(EXCERPTED PASSAGE)
The emerging high level of society’s economic inequality is not compatible with democracy. These inequalities are gradual building blocks for instability in the near future. Our Gini Co-efficient as a country rose from 0.35 in 2012 to 0.46 in 2016. A Gini of 0 indicates a highly equal society. The Scandinavians can get around near zero. China’s is around 0.40, and the CCP hastily called for common prosperity as Mao declared in 1947 because they understand the dangers and threat that an increasing unequal society can cause. Ghana’s recent history over the last 40 years demonstrates a good example, especially 1979.

Anthony Blinken, the present US Secretary of State, discussing US-China relationship, said, and I paraphrase: “US-China relationship should be collaborative when it must be, competitive when it should be and adversarial when it can be. This is what must be the relationship between NDC and NPP for the country’s development (E-levy debate – a typical example of poor cooperation for the national interest). The insulting nature and supposed adversarial attitude between the supporters of both parties must cease. The party and political leadership of both NDC and NPP are very good friends and business partners and must convey such relationship downward. Why must elections be do or die in Africa. It was lovely watching the Arizona and Georgia recount where both democrats and republicans were sharing biscuits and drinking tea together. National interest must be devoid of partisan politics. Will we ever have that in our body politic?

Records for finding items
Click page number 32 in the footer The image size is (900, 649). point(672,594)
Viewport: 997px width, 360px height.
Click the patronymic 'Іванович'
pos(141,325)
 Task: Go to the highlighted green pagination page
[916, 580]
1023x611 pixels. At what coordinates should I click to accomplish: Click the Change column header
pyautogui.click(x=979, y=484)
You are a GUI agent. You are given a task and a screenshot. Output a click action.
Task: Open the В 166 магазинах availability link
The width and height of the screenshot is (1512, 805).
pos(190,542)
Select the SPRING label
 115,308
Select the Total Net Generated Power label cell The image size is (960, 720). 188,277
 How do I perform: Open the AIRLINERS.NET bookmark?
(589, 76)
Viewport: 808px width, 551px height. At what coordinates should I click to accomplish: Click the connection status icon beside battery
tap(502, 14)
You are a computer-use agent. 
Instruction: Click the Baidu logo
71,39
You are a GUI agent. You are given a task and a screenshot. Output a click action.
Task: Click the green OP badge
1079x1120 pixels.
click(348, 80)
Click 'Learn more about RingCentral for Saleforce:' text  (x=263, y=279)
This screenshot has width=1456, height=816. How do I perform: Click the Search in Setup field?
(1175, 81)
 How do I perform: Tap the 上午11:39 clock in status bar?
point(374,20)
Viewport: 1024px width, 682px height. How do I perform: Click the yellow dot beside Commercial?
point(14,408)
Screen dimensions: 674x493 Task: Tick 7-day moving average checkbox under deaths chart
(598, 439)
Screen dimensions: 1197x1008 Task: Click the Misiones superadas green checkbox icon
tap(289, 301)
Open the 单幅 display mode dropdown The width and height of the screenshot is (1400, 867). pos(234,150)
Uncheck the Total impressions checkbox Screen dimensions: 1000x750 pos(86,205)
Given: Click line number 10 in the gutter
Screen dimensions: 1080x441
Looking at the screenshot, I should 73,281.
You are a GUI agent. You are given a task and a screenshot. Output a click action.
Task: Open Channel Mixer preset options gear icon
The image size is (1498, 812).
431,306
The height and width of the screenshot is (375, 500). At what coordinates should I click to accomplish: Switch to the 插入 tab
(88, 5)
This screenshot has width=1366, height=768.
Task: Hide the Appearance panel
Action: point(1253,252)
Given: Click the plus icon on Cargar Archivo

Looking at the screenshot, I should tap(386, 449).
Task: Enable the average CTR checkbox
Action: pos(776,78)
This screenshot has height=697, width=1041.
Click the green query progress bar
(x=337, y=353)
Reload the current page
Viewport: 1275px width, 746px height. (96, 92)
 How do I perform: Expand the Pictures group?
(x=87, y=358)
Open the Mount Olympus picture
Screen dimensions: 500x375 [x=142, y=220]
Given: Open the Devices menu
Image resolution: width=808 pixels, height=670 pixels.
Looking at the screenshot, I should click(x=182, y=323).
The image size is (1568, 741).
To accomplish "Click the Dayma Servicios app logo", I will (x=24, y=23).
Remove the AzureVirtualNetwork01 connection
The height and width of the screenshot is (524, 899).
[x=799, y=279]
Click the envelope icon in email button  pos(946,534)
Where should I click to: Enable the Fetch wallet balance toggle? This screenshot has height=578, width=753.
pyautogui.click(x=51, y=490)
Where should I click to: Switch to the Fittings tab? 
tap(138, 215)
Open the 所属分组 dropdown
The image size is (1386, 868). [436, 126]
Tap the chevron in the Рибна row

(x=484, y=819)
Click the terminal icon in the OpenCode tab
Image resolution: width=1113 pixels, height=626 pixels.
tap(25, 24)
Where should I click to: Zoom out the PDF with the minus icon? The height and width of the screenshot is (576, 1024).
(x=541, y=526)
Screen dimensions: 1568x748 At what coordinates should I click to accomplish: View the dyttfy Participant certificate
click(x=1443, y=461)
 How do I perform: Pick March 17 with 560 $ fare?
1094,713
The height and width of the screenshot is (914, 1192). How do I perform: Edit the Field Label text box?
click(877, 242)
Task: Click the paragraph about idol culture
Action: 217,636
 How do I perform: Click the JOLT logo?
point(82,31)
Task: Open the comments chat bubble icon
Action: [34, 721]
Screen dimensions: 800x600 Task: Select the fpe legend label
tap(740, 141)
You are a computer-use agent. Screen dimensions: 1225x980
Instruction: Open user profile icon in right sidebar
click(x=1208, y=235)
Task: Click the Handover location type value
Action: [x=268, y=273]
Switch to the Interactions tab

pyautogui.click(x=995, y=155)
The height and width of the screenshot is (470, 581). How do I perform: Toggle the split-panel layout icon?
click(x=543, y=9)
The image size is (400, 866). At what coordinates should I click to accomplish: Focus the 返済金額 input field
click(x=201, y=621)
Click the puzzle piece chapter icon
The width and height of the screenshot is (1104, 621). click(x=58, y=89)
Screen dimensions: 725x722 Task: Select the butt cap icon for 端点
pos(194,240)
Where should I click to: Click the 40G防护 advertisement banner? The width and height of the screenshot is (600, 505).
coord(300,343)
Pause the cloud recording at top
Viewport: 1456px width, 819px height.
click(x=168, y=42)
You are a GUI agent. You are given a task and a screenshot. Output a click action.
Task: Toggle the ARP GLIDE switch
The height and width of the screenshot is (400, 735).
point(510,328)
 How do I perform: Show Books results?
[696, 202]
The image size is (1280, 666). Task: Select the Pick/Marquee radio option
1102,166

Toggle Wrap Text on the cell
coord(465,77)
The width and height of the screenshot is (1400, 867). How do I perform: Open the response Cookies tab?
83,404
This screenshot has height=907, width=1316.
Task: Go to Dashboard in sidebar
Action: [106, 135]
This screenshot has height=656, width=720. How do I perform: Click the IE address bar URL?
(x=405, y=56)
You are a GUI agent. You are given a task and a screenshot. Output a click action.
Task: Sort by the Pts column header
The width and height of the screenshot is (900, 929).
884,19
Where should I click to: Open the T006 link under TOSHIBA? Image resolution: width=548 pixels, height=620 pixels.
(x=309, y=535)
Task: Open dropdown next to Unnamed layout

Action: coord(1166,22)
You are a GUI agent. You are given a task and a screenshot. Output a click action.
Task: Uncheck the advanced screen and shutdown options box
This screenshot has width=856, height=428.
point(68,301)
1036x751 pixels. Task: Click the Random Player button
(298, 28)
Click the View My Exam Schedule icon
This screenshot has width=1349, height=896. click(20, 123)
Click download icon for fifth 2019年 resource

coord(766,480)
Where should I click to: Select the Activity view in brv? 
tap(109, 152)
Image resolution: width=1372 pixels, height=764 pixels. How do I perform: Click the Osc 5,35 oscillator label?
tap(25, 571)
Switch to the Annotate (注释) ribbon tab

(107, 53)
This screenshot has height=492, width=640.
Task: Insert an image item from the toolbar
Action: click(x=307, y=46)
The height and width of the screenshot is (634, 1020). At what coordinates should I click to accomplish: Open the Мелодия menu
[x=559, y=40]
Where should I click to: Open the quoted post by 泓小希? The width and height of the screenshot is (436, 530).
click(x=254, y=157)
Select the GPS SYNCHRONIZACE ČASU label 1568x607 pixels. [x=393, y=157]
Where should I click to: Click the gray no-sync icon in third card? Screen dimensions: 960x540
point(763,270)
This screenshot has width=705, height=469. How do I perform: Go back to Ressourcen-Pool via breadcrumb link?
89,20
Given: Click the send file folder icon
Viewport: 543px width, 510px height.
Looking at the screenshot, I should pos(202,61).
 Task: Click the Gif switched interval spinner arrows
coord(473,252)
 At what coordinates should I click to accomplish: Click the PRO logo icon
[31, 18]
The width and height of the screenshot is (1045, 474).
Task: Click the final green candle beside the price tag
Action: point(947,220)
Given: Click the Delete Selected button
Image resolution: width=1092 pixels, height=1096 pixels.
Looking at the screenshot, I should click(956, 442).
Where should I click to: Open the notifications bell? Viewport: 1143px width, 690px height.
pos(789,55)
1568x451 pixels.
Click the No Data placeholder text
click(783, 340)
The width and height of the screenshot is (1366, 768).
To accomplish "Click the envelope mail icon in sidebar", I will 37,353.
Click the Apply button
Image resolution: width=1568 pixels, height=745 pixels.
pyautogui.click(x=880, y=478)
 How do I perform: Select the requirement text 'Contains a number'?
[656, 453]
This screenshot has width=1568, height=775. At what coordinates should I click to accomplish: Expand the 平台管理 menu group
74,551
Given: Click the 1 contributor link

(SET OF TASKS)
• a. Translate this sentence from the opinion piece on inequality and politics in Ghana into Spanish: "National interest must be devoid of partisan politics."
• b. Carry on the opinion piece on inequality and politics in Ghana, starting right after its last sentence.
These entries are separate from the opinion piece on inequality and politics in Ghana.

(OUTPUTS IN ORDER)
• a. El interés nacional debe estar libre de la política partidista.

• b.
Theory of behaviour is the heartland of economics. If Ghana wants our economy to improve, the recommendations above, when well-implemented becomes a confluence of factors that improve society. Most of the recommendations outlined are not supposed to be additional cost layer to the state. Not at all. All are sort of interlinked, interfaced and reinforcement of each other to yield right results.

Moreover, the Chicago School Economics stuff must be measured in practice in Ghana. Milton Freidman theories and practices suited the western liberal and self-centred culture. Ours is more collective and clan culture type. We need to get pragmatic and assist the very deprived and get them out of their less privileged situation. It will take a thesis to explain this deeply, but a typical analogy of Africans practising hook line sinker western systems is what we are seeing in Afghanistan and Iraq that the US failed miserably to chart a solution for them without a guidance on the people’s history, culture and distinctive characteristics. Ours in Ghana is the same; with Ghana practising variants of western governance, legal, social, political and economic system hook line sinker without valuing our own cultural, social, traditional values; yet our society has not significantly transformed since independence. The next major article looks at these challenges and whether our economy is Unbalanced? Uncoordinated? Unsustainable?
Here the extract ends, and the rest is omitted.